Bila kita perhatikan lebih dalam, kata-kata itu mengungkapkan kepada kita paling tidak tiga hal: ideologi elite penguasa, distribusi kekuasaan, dan jenis elite penguasa. Kosa kata Orde Lama pada kata kunci “revolusi”. Indonesia digambarkan sedang melakukan revolusi besar membangun Dunia Baru dan menjungkirbalikkan dunia yang sekarang. Karena itu, revolusi berarti perubahan cepat. Dari sini muncul “retooling”, “new emerging forces”, “umwertung aller werte” (penjungkir-balikan nilai-nilai). Dalam membangun dunia baru ini, Indonesia berada di barisan paling depan. Wacana politik dipenuhi kata-kata yang “memuja” bangsa Indonesia. Rakyat Indonesia adalah rakyat yang sudah “masuk kawah Candradimuka”, sudah digembleng dengan berbagai tantangan, berotot kawat bertulang besi; bukan bangsa “tempe” (walaupun tempe sebetulnya makanan yang bergizi).

Tentu saja, sebagai “rakyat yang revolusioner”, bangsa Indonesia menghadapi banyak musuh. Dari luar, musuh itu adalah “imperialisme” dan “kolonialisme”, yang lama maupun yang baru. Dari dalam, musuh itu bergerak melalui antek-anteknya, yang umumnya terbelenggu dalam “text-book thinking”. Mereka adalah unsur-unsur antirevolusi. Buruh, tani, dan rakyat kecil (kaum marhaen) harus mewaspadai dan setiap saat siap “mengganyang” mereka. Supaya menjadi revolusioner, rakyat harus diindoktrinasi, paling sedikit dengan Tujuh Bahan  Pokok Indoktrinasi (TUBAPIN).

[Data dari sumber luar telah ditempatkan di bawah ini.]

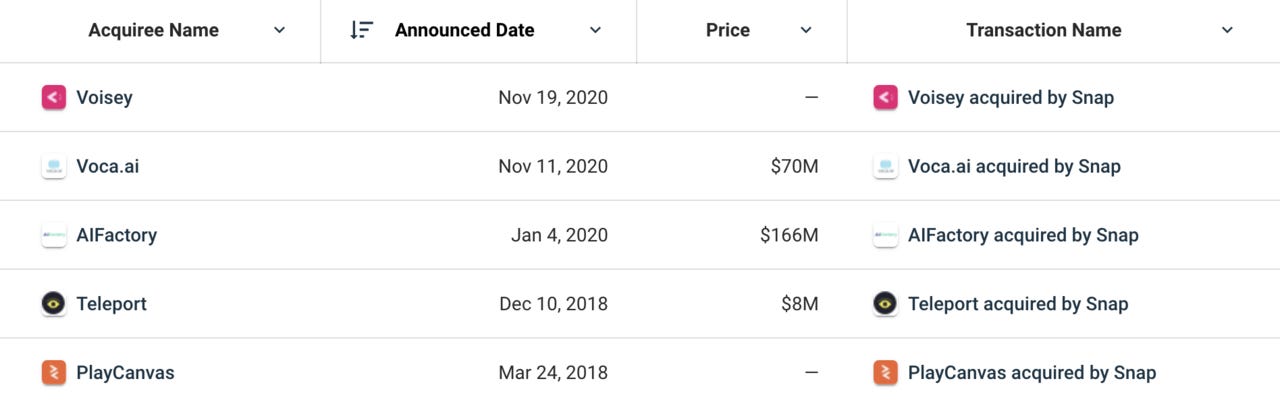This screenshot has width=1280, height=406.
Task: Click the Price column header label
Action: click(728, 30)
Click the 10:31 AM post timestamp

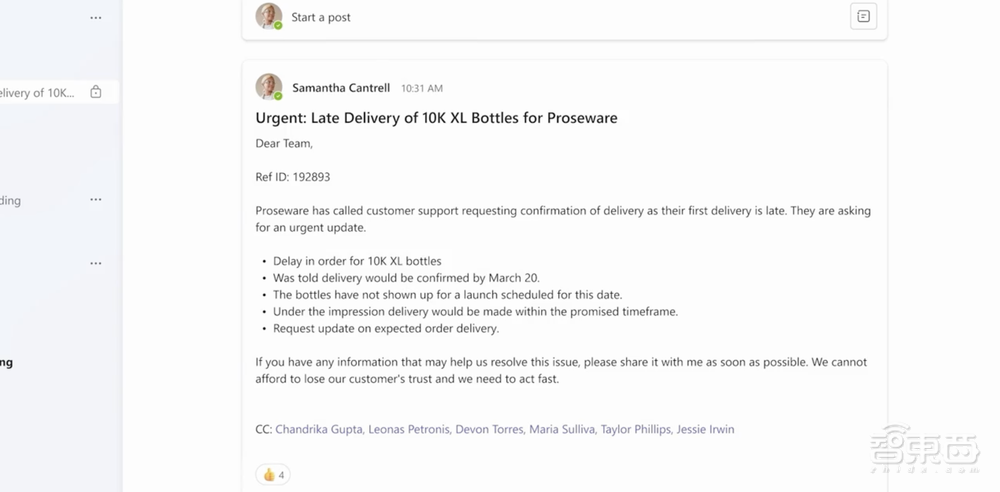click(422, 89)
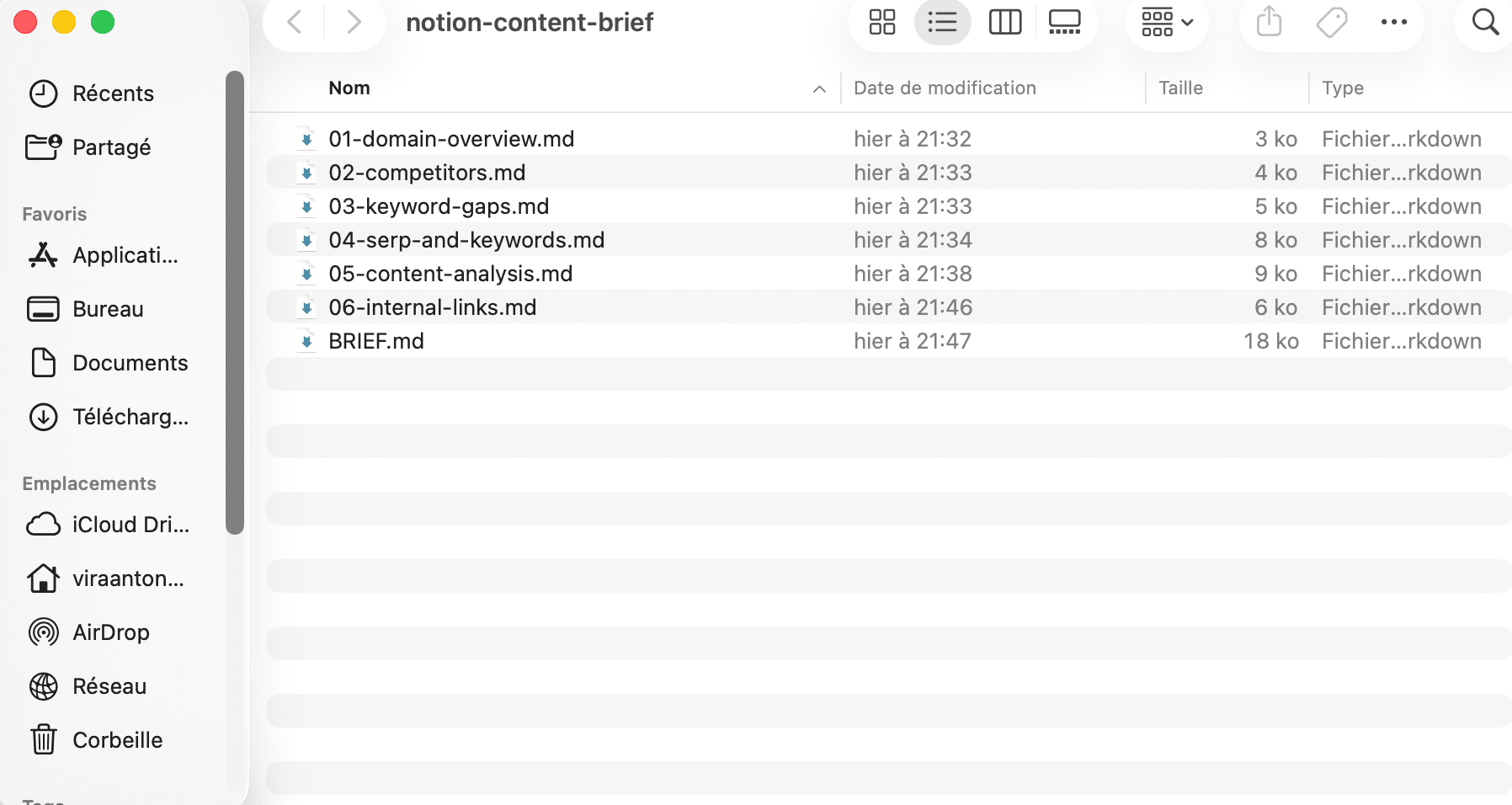
Task: Click the Share icon in toolbar
Action: click(x=1269, y=23)
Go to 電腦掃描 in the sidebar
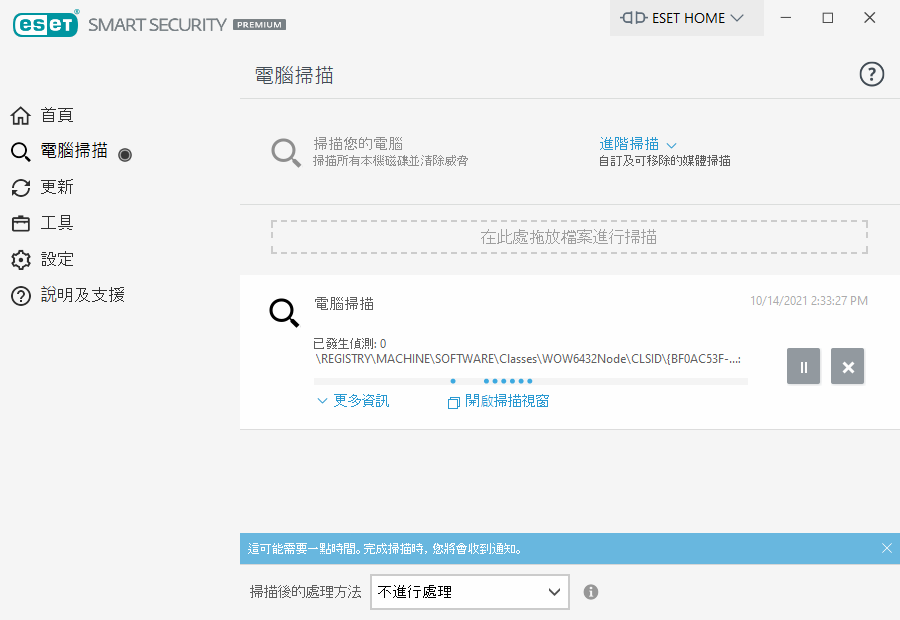Image resolution: width=900 pixels, height=620 pixels. (x=74, y=151)
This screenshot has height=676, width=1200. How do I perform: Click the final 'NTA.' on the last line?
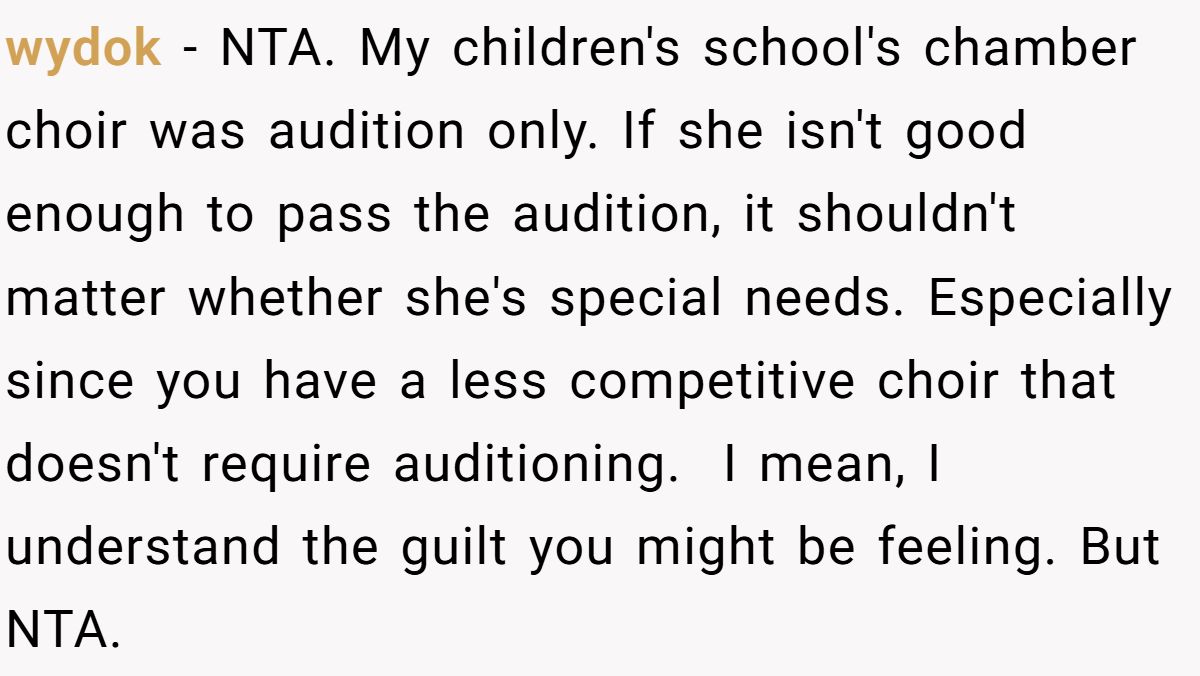[63, 631]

Kosakata itu hampir seluruhnya berasal dari Sukarno. Kontributor besar pada kamus Orde Lama adalah Pemimpin Besar Revolusi. Ia merumuskan dan menentukan wacana politik. Ia menciptakan kosakata secara sangat kreatif. Ini sekaligus menunjukkan kekuasaan yang berpusat kepadanya. Frekuensi kata pada wacana politik sekaligus menunjukkan besaran kekuasaan dalam elite politik. Dalam istilah Aristoteles, wacana politik Orde Lama menunjukkan The Rule of One.

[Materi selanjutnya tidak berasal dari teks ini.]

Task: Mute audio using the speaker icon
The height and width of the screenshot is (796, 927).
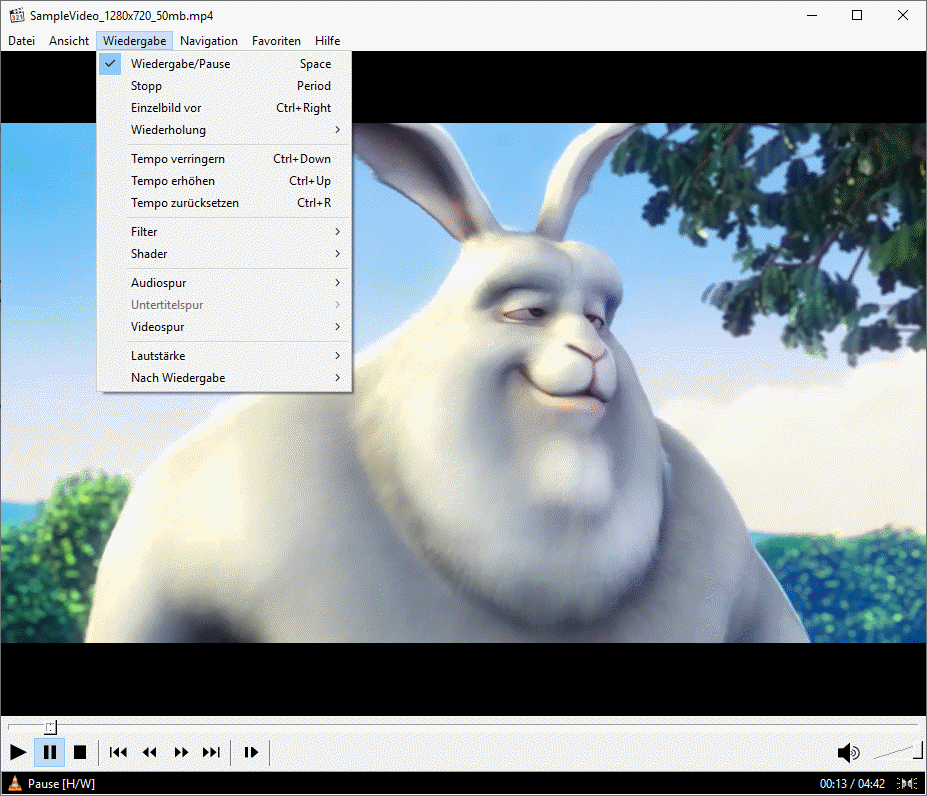Action: 848,753
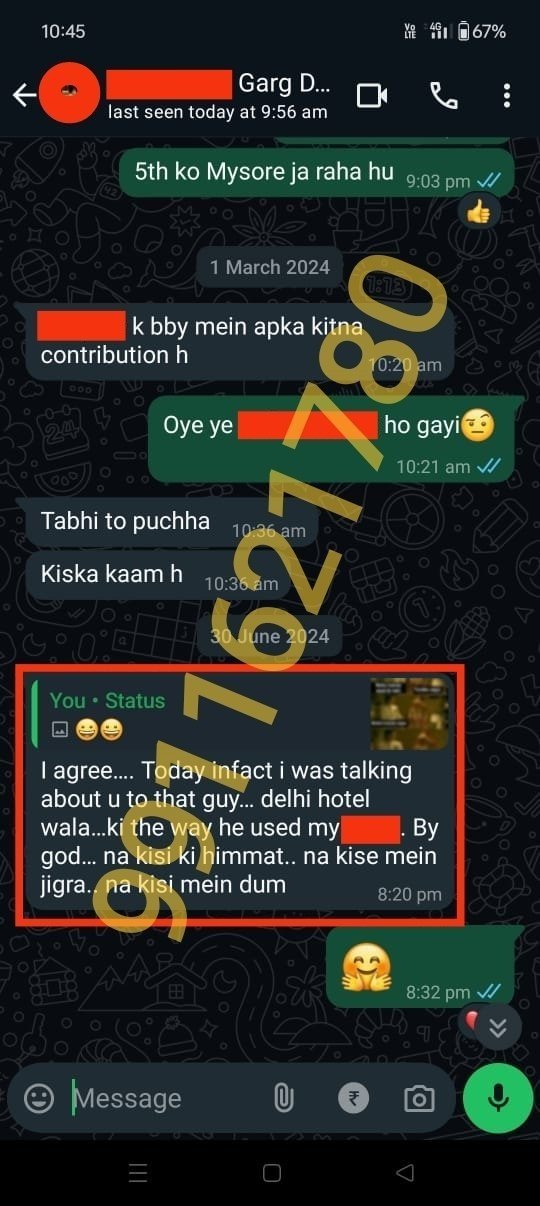540x1206 pixels.
Task: Open the camera from the message bar
Action: coord(419,1098)
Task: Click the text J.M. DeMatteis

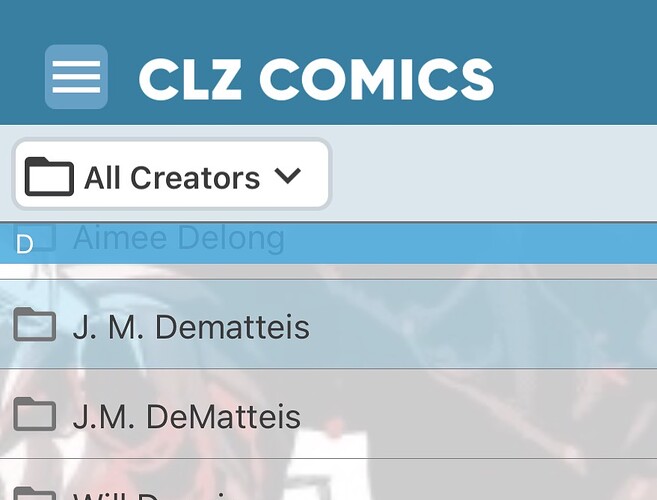Action: pos(187,417)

Ketika Orde Baru muncul, kata kunci adalah “pembangunan”. Indonesia digambarkan sebagai bangsa yang sedang membangun. Emmerson melukiskan ideologi pembangunan ini dengan merujuk pada pandangan Ibnu Sutowo, “Sotowo’s notion of development focused on physical plant, technology, infrastructure—bangun, the root of Indonesian word pembangunan or development, meaning “to build” in a material sense. But bangun also means “to wake up” or figuratively, to enable million of individuals to improve their lives through heightened awareness. The latter task is not merely to concentrate value for growth, but to enable people to share its benefits, and thus to ensure development of a broad popular base.

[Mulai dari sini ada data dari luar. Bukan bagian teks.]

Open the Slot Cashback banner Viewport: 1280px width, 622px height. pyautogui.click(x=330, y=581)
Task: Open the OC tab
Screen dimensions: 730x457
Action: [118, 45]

Karena pembangunan lebih terpusat pada pembangunan ekonomi, maka masuklah jargon ekonomi pembangunan, seperti “akselerasi”, “tinggal landas” (take-off-nya Rostow), “pertumbuhan”, “teknologi”, “modernisasi”, “efisiensi”, dan sebagainya. Untuk kesinambungan pembangunan, diperlukan kesinambungan pimpinan nasional. Stabilitas nasional harus didahulukan dari pembicaraan mengenai hak-hak asasi manusia.

Dalam Orde Baru, tidak ada golongan antirevolusi. Yang ada ialah kelompok antipembangunan. Diperlukan kewaspadaan nasional untuk menghadapi mereka. Mereka boleh jadi berasal dari ekstrem kiri. Agar tumbuh partisipasi rakyat, diperlukan upaya untuk menerjemahkan “petunjuk Bapak Presiden” kepada rakyat. Orang-orang yang antipembangunan sekaligus juga anti-Pancasila. Rakyat, juga tentu saja aparatur negara, harus disadarkan akan nilai-nilai luhur Pancasila. Untuk itu, diperlukan penataran P4.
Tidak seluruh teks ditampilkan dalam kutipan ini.